Montgomery may be the best kick returner in college football, and his impact as a threat on offense cannot be overstated. As a receiver, he's one of the best in the Pac 12, but look for the Cardinal to utilize him more in the run game this year, whether it be on jet sweep options, or with him simply lining up in the backfield occasionally.

The multipurpose weapon has scary speed, and if David Shaw and his coaching staff can harness it, they could make up for a loss of play makers and shoot the Cardinal back into a major bowl, or better yet, the first College Football Playoff.

Tony Washington, OLB, Oregon

We've already discussed the fantastic quarterbacks throughout the conference, so it stands to reason that whichever team can rush the passer will have an added edge. Enter Washington, and undersized, but athletic pass rusher entering his senior season.

After piling up 7.5 sacks and 12 TFL last season, numbers similar to the best season from 1st round pick Dion Jordan, whom he replaced, the speedy Washington should serve as the perfect complement to massive end DeForrest Buckner (6'7'', 290 lbs) on the strong side. If Washington takes the next step and delivers double digit sacks, it could go a long way toward creating a championship defense in Eugene.

Conlin's Cameo

Jeremy knows far less about college football than he does pro football, which is saying something, because he's not that great with the NFL either. But he has decided to stop by to add his take on each of this year's conferences.

You can debate which conference is the strongest all you want, but the numbers don't lie. As Joe mentioned above, the Pac-12 posted more teams in the final computer rankings than the SEC did (to hell with the subjective Coaches Poll), and the Pac-12 finished with a better non-conference record than the SEC did. What Joe didn't mention is that the Pac-12 also outpaced the SEC in Simple Rating System (one of my pet favorite metrics that combines average scoring margin and strength of schedule). As it turns out, the Pac-12 actually played a tougher schedule than the SEC did last year - the average Pac-12 opponent was 7.01 points better than the nation's average, while the SEC's average opponent was only 5.91 points better. That tougher schedule bumped the Pac-12's SRS score up to +10.49, higher than the SEC's +10.43.

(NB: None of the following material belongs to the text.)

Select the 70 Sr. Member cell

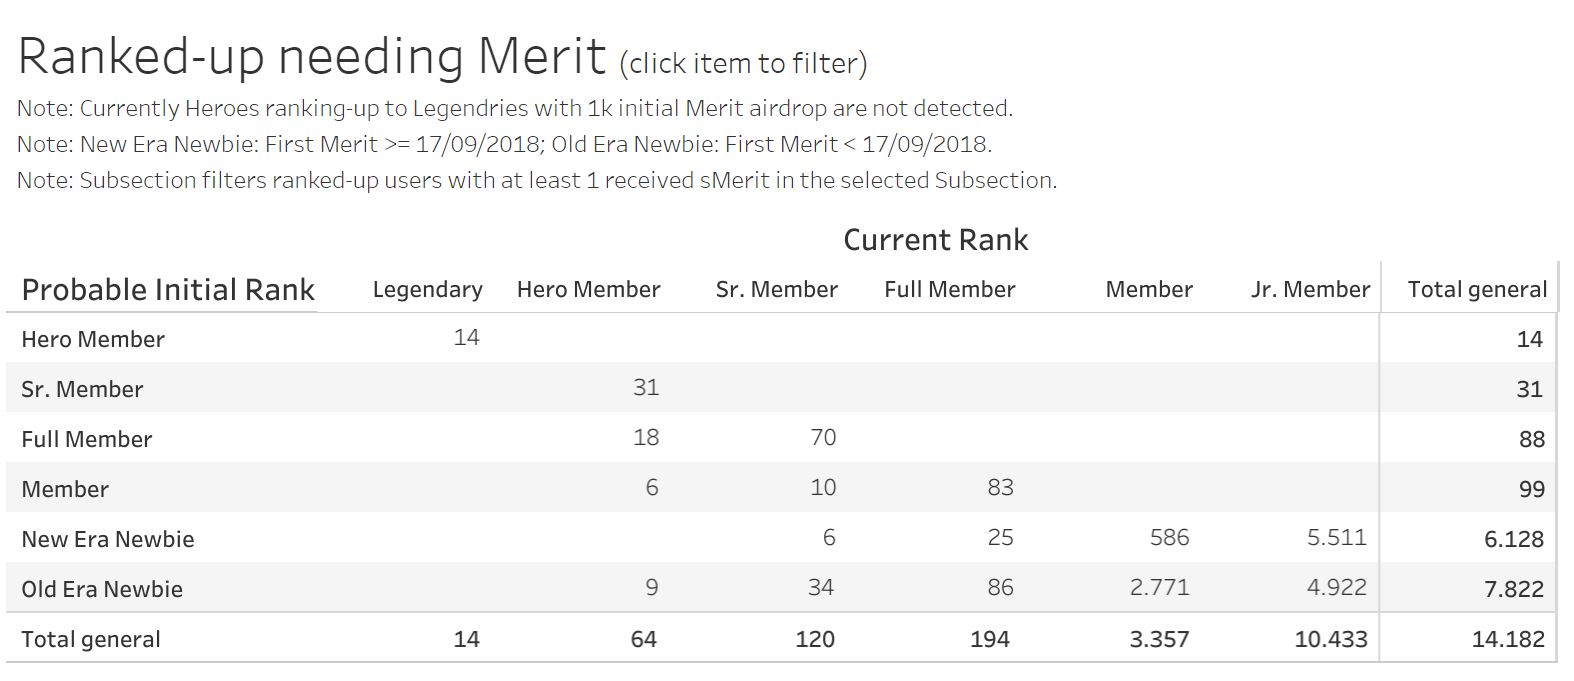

Will the Pac-12 be better than the SEC again this year? That's obviously impossible to predict with any certainty. But Oregon and Stanford will again be national powers. USC should bounce back due to an optimistic lack of Lane Kiffin. Arizona State is returning most of their offense. UCLA is returning most of theirs as well. Washington was a strong team last year and added one of the nation's best coaches, while Arizona (Rich Rodriguez) and Washington State (Mike Leach) both have coaches who have shown they can pilot major-bowl level teams when they have the right talent.

Only Cal and Colorado could be seen as pushovers, and they aren't any worse than Arkansas or Kentucky from the SEC (something tells me Arkansas and Kentucky were happy to play Samford, Louisiana-Lafayette, and Alabama State in non-conference play, as opposed to Ohio State and Northwestern like Cal did). The Pac-12 might not have the allure of the SEC, but from top to bottom, the conference is just as strong.